For a limited time, various Talleres pieces, some still made by Maximo Vicente himself and others by the carvers of Talleres de Maximo Vicente will be for sale at Rustan’s Makati. For now, only one of his original works, the life-size Our Lady of the Assumption, will be for sale. Renee says that of the 93 pieces they plan to display and sell, 19 have been restored and refurbished in time for the opening on April 11.
The special sale exhibit will run for the next six months or so, starting at Rustan’s Makati on the fifth floor and as more pieces become ready, expand to the home floor of Rustan’s Shangri-La Plaza, as well. Renee adds that an auction could also be organized by Nedy Tantoco as a possibility of making the Talleres pieces available to that niche crowd.

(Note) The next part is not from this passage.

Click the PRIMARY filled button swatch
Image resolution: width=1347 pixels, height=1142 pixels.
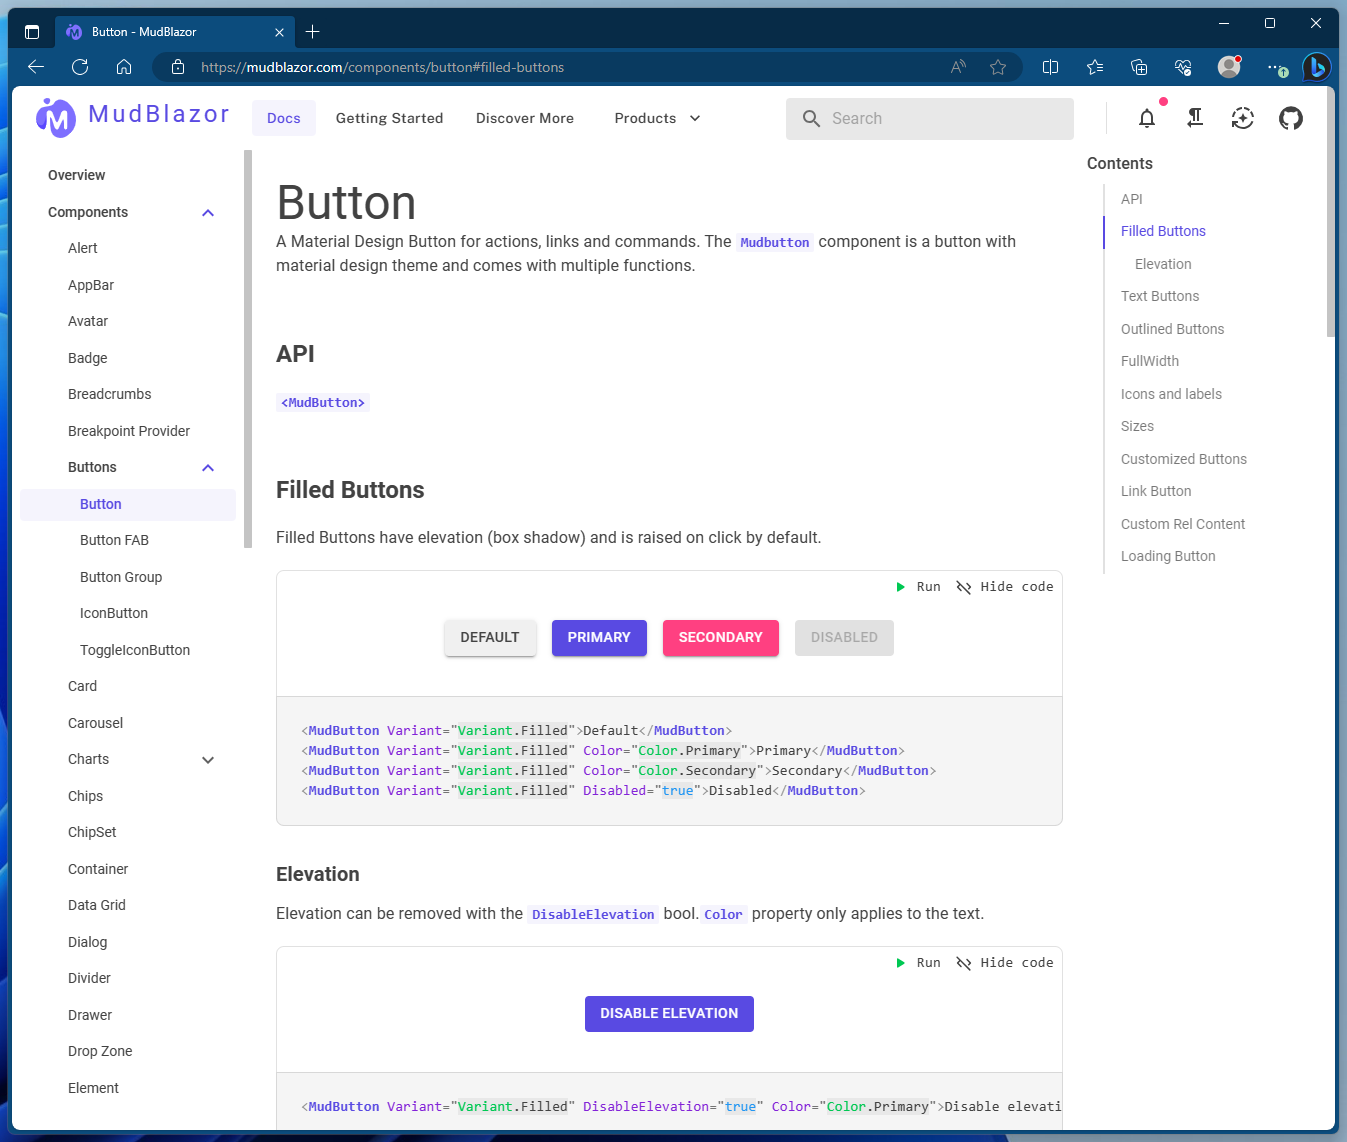click(598, 637)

Indeed, owning and having religious works of art in one’s home requires space and the capacity for upkeep since many of the pieces have weathered many years.
Vicente’s handiwork started making their way into renowned and popular Catholic churches in the country primarily because “he was making art as a missionary tradition, creating something with religious statues and symbols that help people in their faith, to evangelize,” Renee says. “My lolo, he did wonderful work on the faces of each of the pieces unlike the ones you see today that are more commercial. You see there is proportion and realism.”

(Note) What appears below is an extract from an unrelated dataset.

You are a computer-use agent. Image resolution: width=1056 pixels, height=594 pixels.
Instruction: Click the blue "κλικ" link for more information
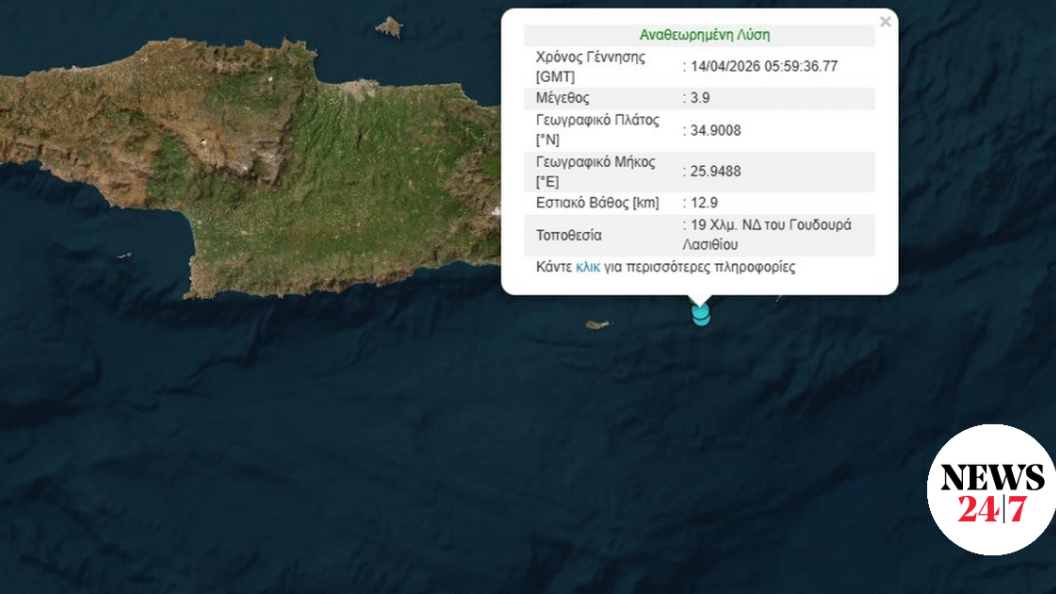(x=588, y=268)
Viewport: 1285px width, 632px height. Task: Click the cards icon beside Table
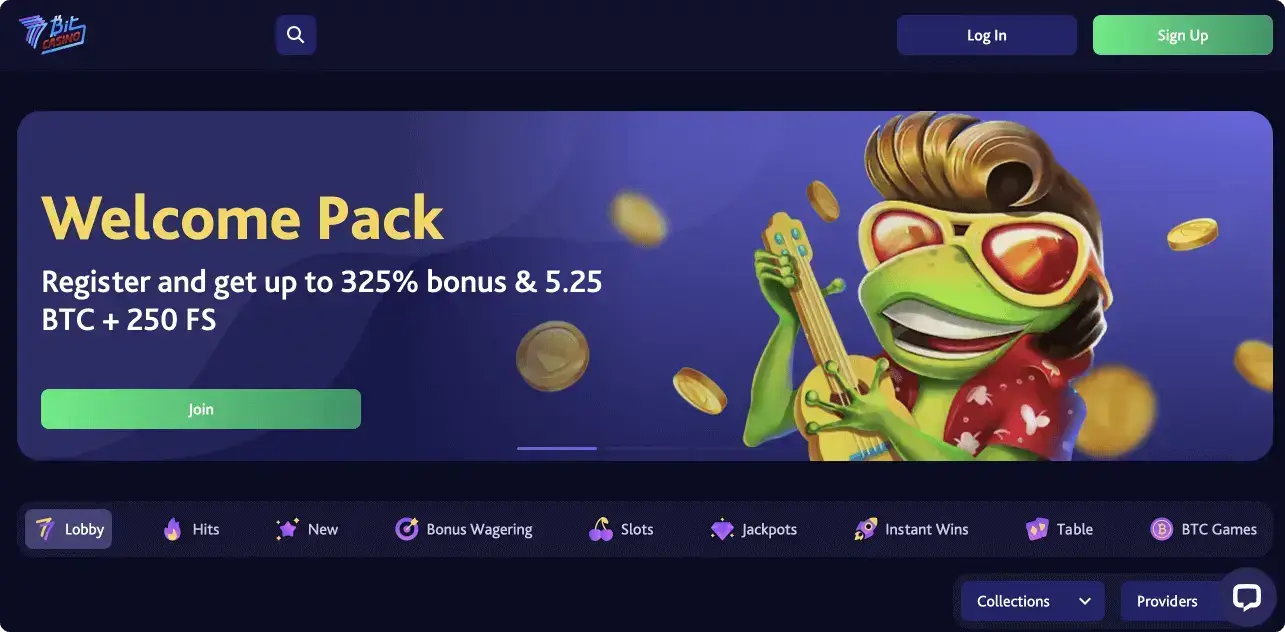[1037, 529]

For those familiar with the Santo Niño de Praga in San Beda College, Mendiola and San Beda College Alabang, those are Maximo Vicente works of religious art. The main and side altar statues of Our Lady of Mount Carmel on Broadway Avenue, Quezon City are his as well. The St. Vincent de Paul church inside Adamson University is also home to a Maximo Vicente. The 10-meter giant crucifix in Trece Martires, the Virgen Milagrosa, the Sta. Luisa in San Marcelino Church, the Nuestra Señora de Candelaria in Iloilo, some statues in Assumption Convent in San Lorenzo Village, the Alfonso de Liguori Church in Magallanes, and the Minor Basilica of San Lorenzo Ruiz are all homes to a Maximo Vicente.

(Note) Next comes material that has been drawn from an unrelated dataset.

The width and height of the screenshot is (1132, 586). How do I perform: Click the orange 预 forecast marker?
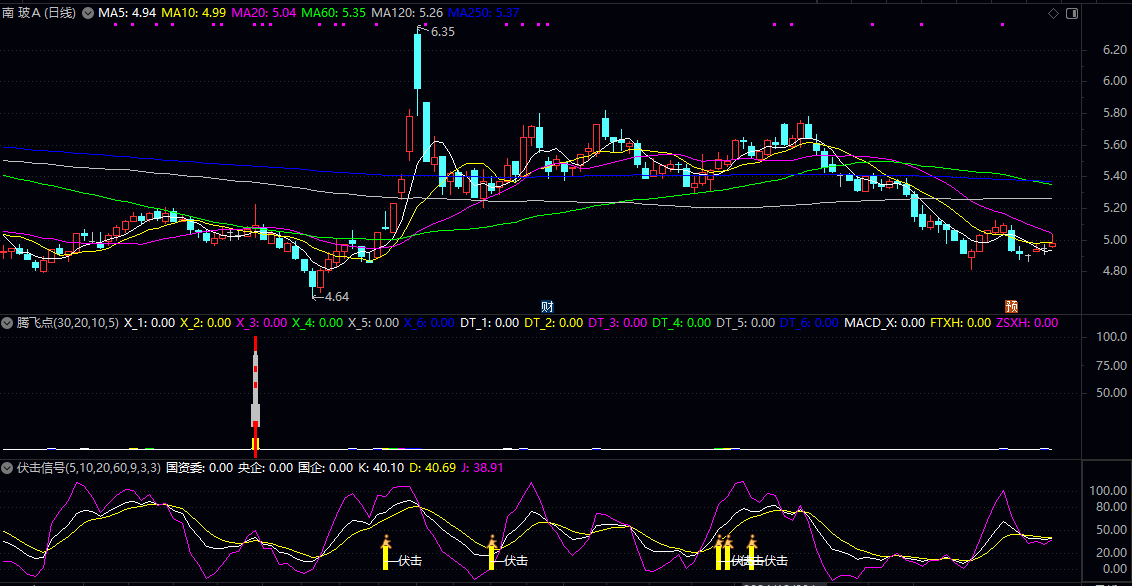(1011, 305)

Renee’s father, an architect who managed the Talleres after his father’s death, even presented Pope John Paul II with a Santo Niño made by the Talleres on a papal visit. In the ‘70s, then first lady Imelda Marcos also commissioned a Santo Niño for her hometown of Tolosa, Leyte.
Through the years, owning a Maximo Vicente piece has been synonymous with craftsmanship of such caliber, similar to the artisans of Europe. Making religious art has never been easy as there has to be a delicate balance between beauty and authenticity of the pieces, explains Renee.
Later dubbed as the saintmaker or santero, Vicente has undoubtedly become the most successful commercial santero of his time. For the general public, they can now start owning a piece of history with a few plaster pieces that start at P20,000 while the life-size is in the million peso range, and rightly so.
Renee remarks that each piece can be customized as part of the package especially if a prospective owner would like to make the coloring lighter, refurbish something that is old looking, or conversely age yet another piece. Authentication will be provided per piece and while Renee won’t be on hand to explain the provenance of each piece, details will be provide in the sale exhibit. Renee, who used to help out in making the embroidered clothes, the carroza or carriage that would bear the manikin in Bacolod during processions, is glad that the Talleres pieces will be available to a wider public now. From Sacred Hearts to Santo Niños, Christ the Kings, and relief work of the Last Supper and Madonna and Child, the partnership with Rustan’s allows these Talleres religious images and art to now find new homes.